Reputation: 11321
I'm trying to make a simple Haskell program that will take any line that looks like someFilenameHere0035.xml
and returns 0035
. My sample input file, input.txt, would look like this:
someFilenameHere0035.xml
anotherFilenameHere4465.xml
And running: cat input.txt | runhaskell getID.hs
should return:
0035
4465
I'm having so much difficulty figuring this out. Here's what I have so far:
import Text.Regex.PCRE
getID :: String -> [String]
getID str = str =~ "([0-9]+)\\.xml" :: [String]
main :: IO ()
main = interact $ unlines . getID
But I get an error message I don't understand at all:
• No instance for (RegexContext Regex String [String])

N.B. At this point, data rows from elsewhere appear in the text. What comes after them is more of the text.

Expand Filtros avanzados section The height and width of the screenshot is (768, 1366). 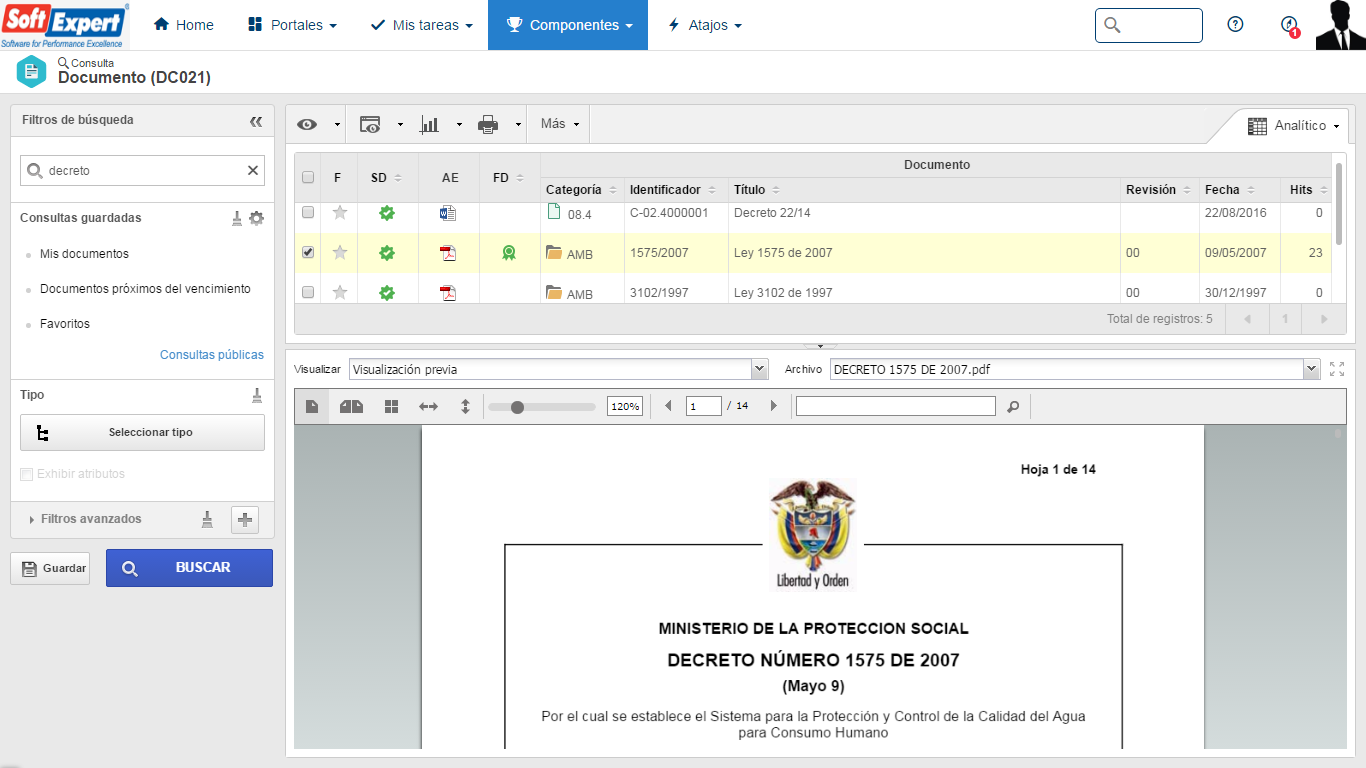[x=90, y=519]
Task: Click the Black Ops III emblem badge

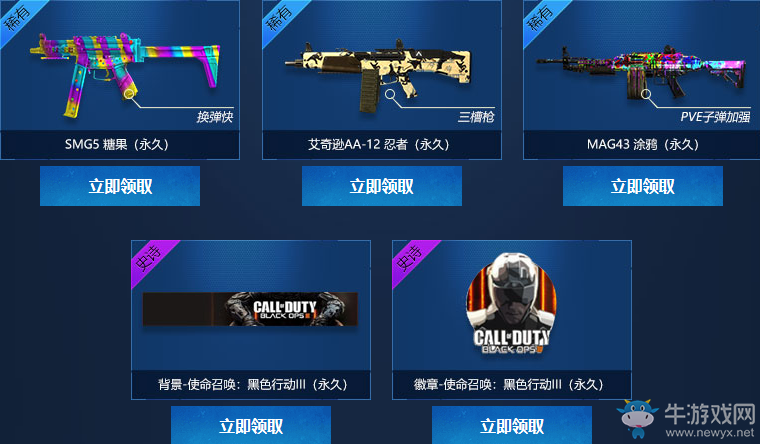Action: click(x=511, y=303)
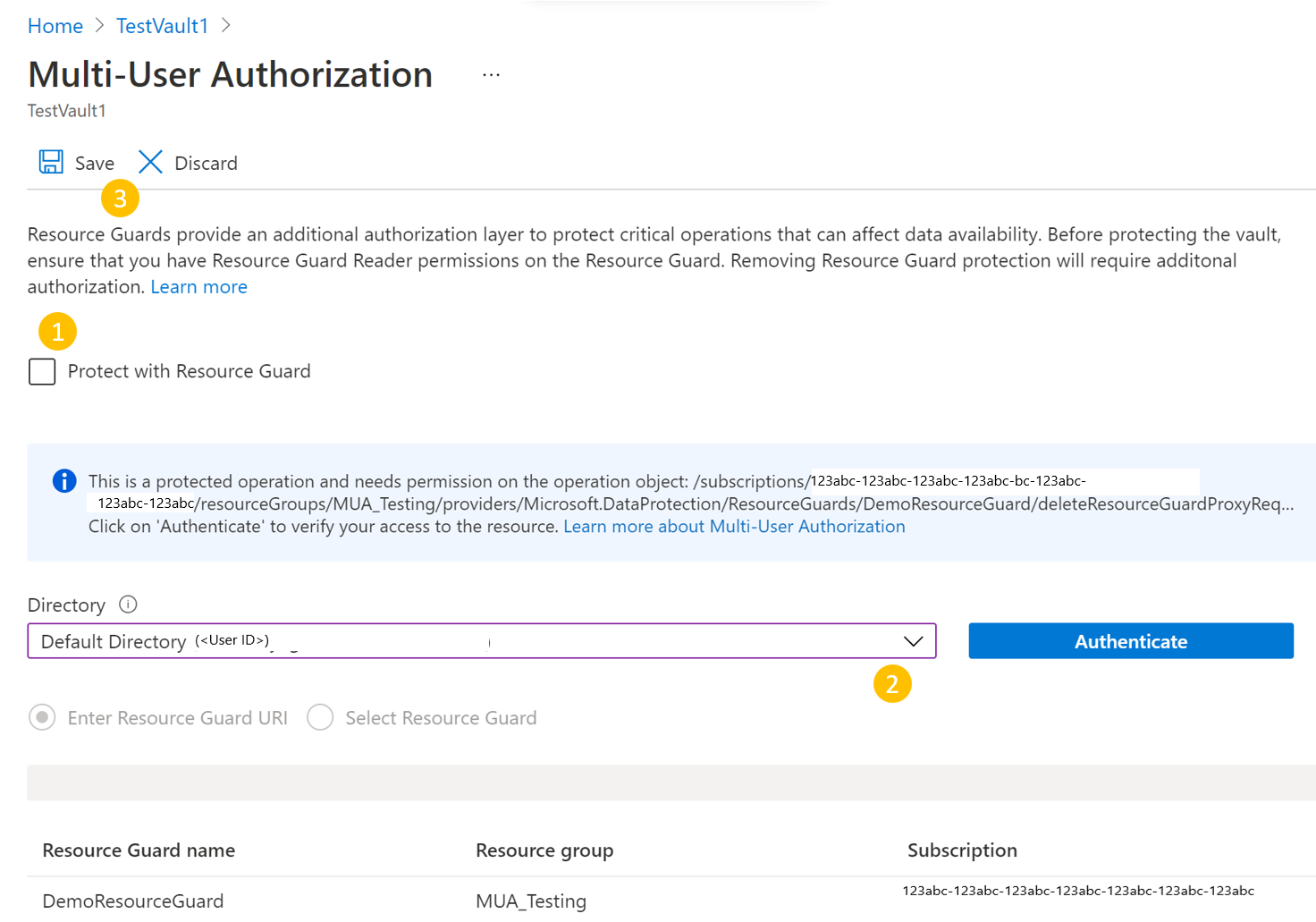
Task: Click the info icon in the blue banner
Action: 63,481
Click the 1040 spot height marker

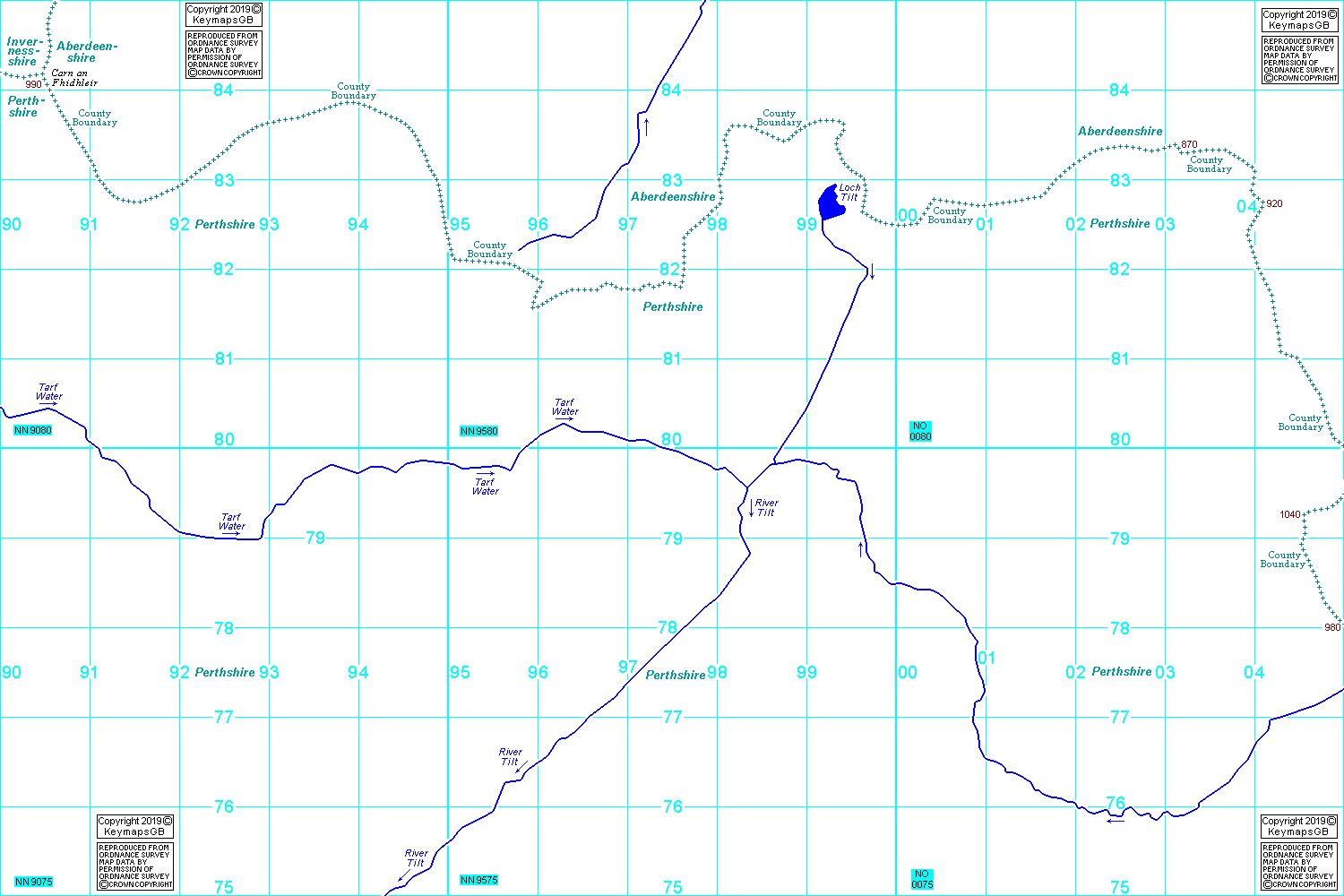click(x=1290, y=514)
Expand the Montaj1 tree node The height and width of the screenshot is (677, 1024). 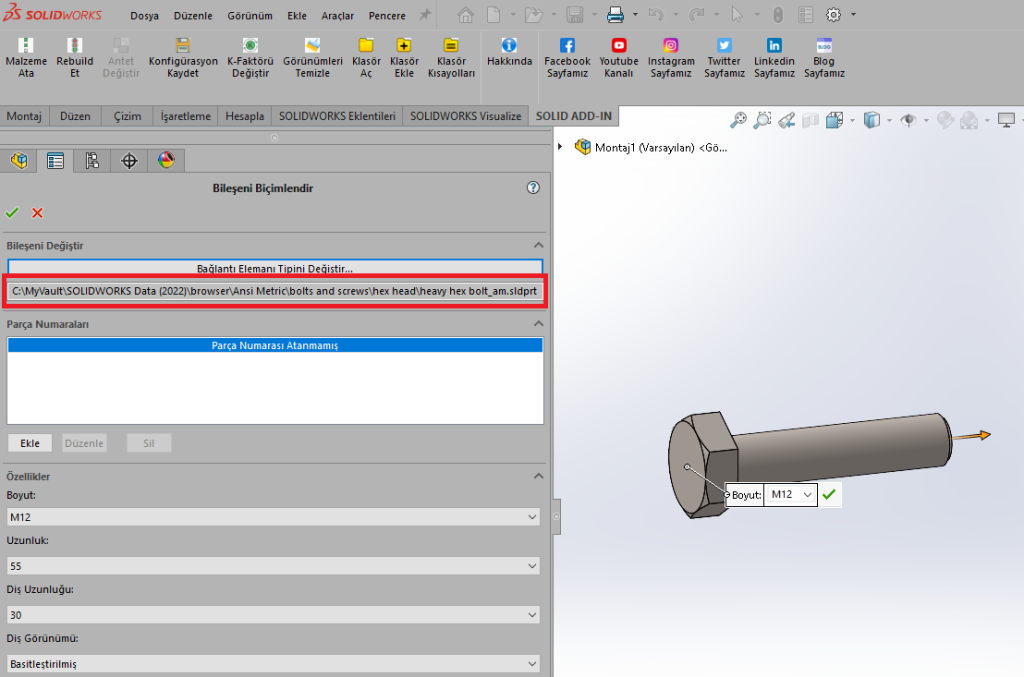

arising from a use of ‘=~’
• In the expression: str =~ "([0-9]+)\\.xml" :: [String]
In an equation for ‘getID’:
getID str = str =~ "([0-9]+)\\.xml" :: [String] (haskell-stack-ghc)
I feel like I'm really close, but I don't know where to go from here. What am I doing wrong?
Upvotes: 0
Views: 107
Reputation: 756
First off you only want the number part so we can get rid of the \\.xml
.
The regex-pcre library defines an instance for RegexContext Regex String String
but not RegexContext Regex String [String]
hence the error.
So if we change the type signature to String -> String
then that error is taken care of.
unlines
expects [String] so to test what we had at this point I wrote a quick function that wraps its argument in a list (there's probably a nicer way to do that but that's not the point of the question):
toList :: a -> [a]
toList a = [a]
Running your command with main = interact $ unlines . toList . getID
output 0035, so we're almost there.
getID
is passed a String of the file contents, these are conveniently separated by the \n
character. So we can use splitOn "\n"
from the Data.List.Split library to get our list of .xml files.
Then we simply need to map getID
over that list (toList
is no longer needed).
This gives us:
import Text.Regex.PCRE
import Data.List.Split
getID :: String -> String
getID str = str =~ "([0-9]+)"
main :: IO ()
main = interact $ unlines . map getID . splitOn "\n"
This gives me the desired output when I run your command.
Hopefully this helps :)
Upvotes: 1